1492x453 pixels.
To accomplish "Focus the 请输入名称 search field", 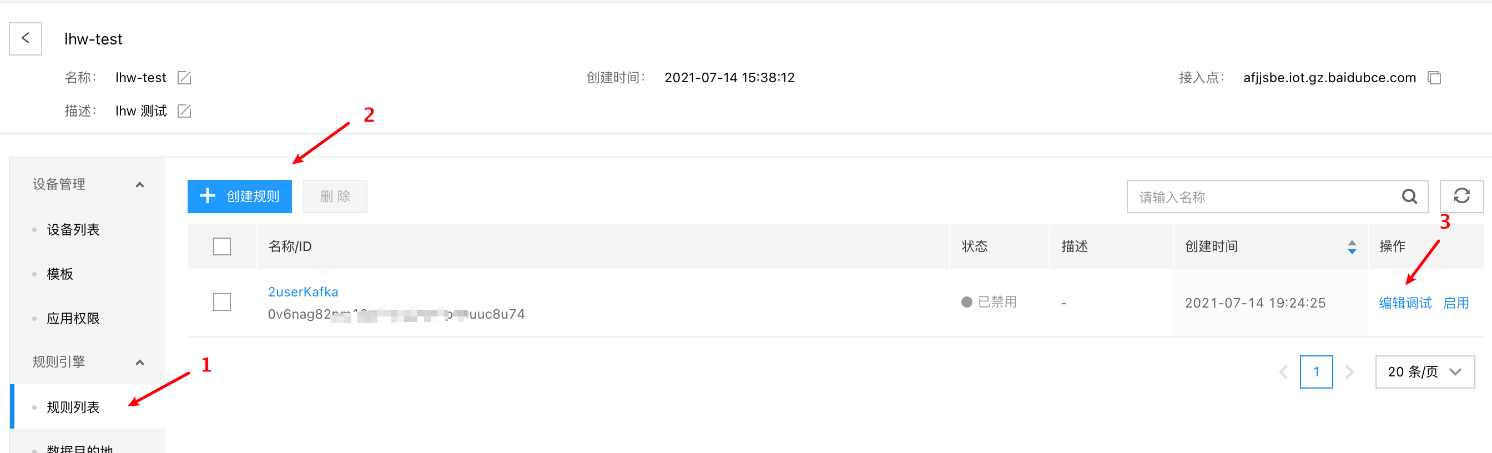I will [x=1263, y=197].
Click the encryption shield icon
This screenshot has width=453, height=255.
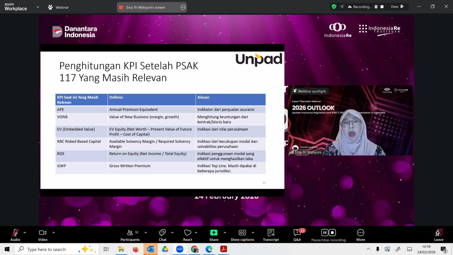pos(334,7)
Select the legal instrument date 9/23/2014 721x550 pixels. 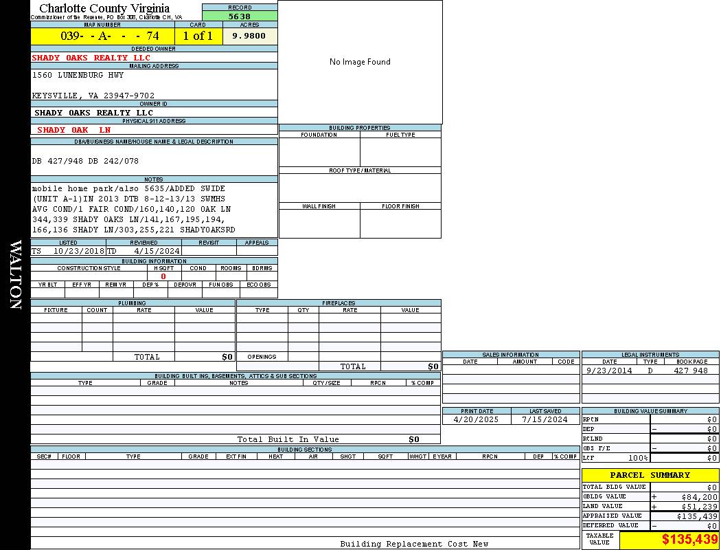tap(608, 371)
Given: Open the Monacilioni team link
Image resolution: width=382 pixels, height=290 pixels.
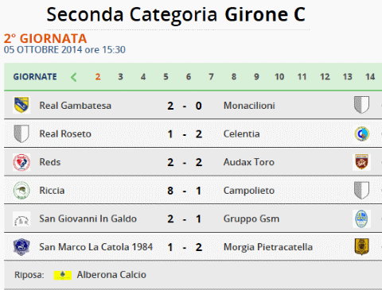Looking at the screenshot, I should (x=249, y=106).
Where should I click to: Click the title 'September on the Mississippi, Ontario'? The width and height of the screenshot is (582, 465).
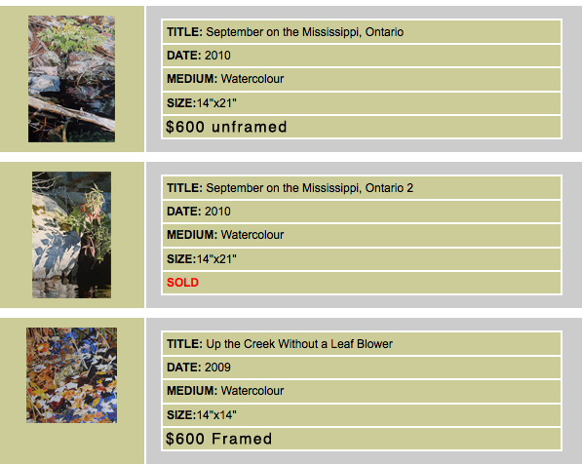[x=304, y=32]
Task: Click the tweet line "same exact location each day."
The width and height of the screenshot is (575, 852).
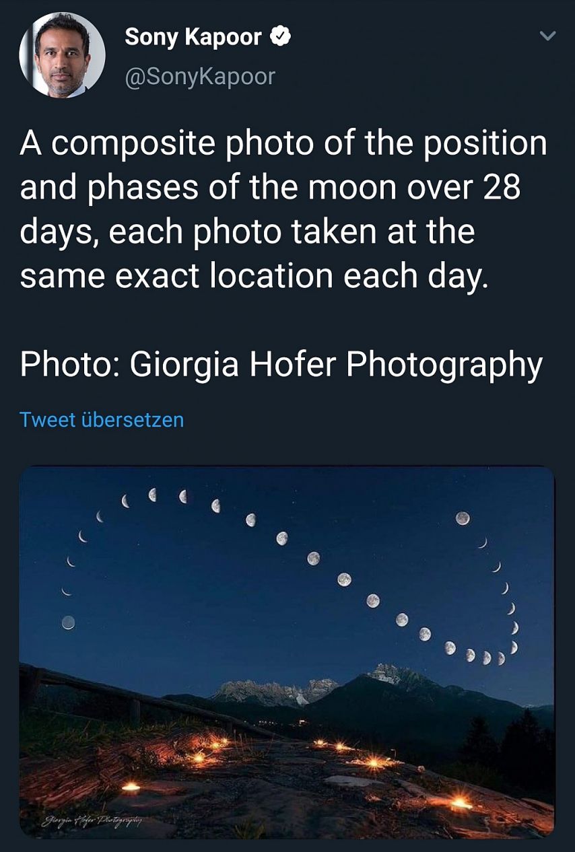Action: [x=252, y=275]
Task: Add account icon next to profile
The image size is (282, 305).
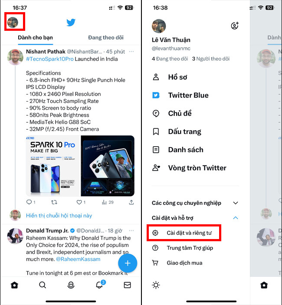Action: (x=235, y=26)
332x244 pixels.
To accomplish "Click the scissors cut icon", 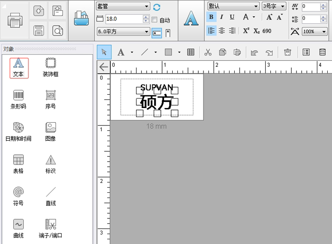I will coord(208,52).
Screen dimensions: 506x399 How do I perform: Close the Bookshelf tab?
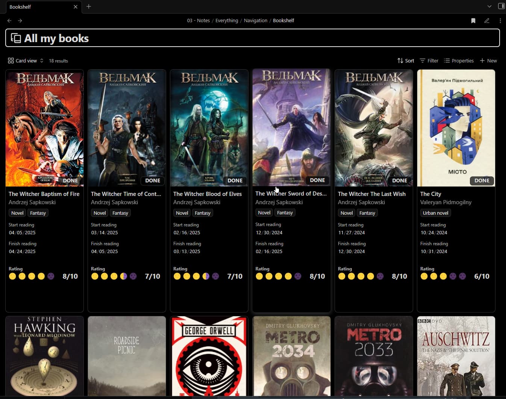(76, 7)
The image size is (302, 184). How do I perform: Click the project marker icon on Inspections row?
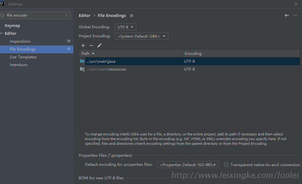click(x=69, y=41)
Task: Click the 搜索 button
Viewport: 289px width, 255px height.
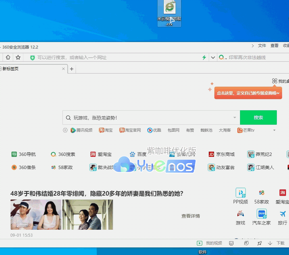Action: (x=258, y=117)

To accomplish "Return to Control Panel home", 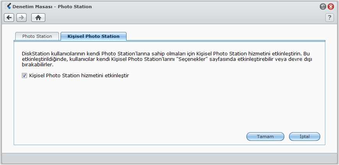I will coord(38,18).
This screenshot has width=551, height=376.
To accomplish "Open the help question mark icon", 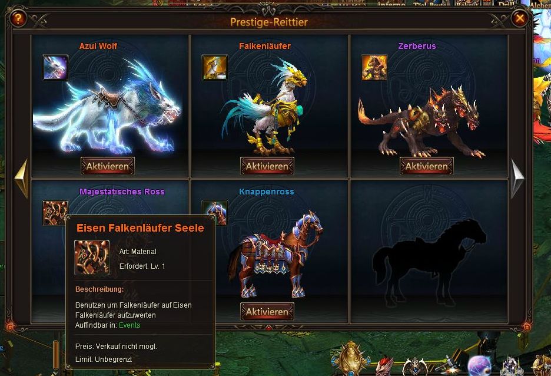I will [18, 18].
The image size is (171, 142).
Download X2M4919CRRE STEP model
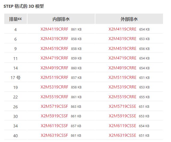pos(122,68)
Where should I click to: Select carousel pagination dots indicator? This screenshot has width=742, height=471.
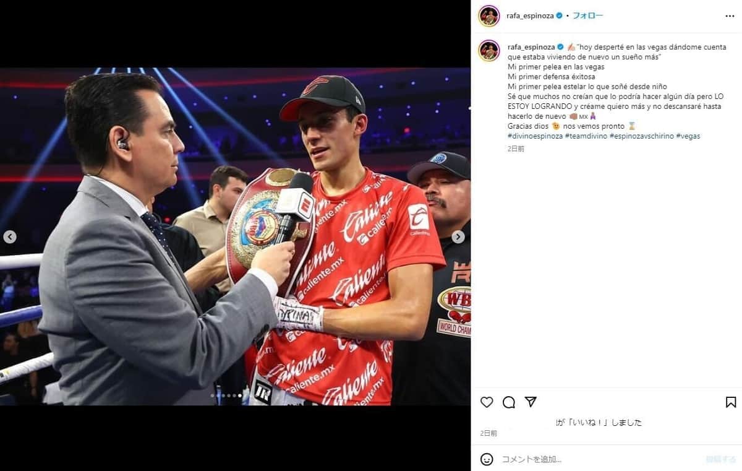click(x=226, y=395)
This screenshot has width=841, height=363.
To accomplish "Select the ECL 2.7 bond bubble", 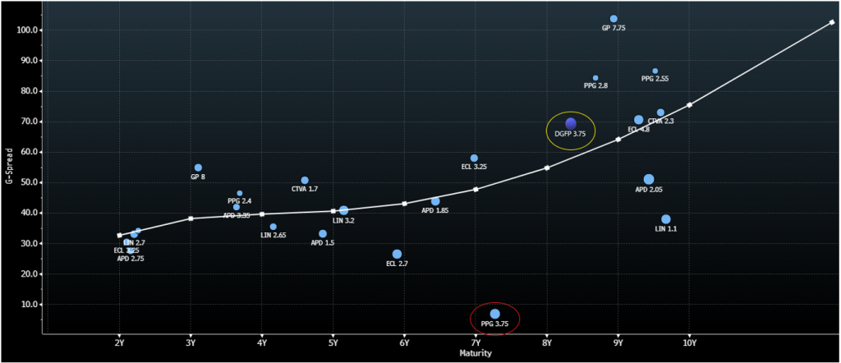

» **AIM OF THE EXERCISE**
How many lines in the records hold the string "Task"? Answer with only that number.

» **RESPONSE FOR THIS EXERCISE**
3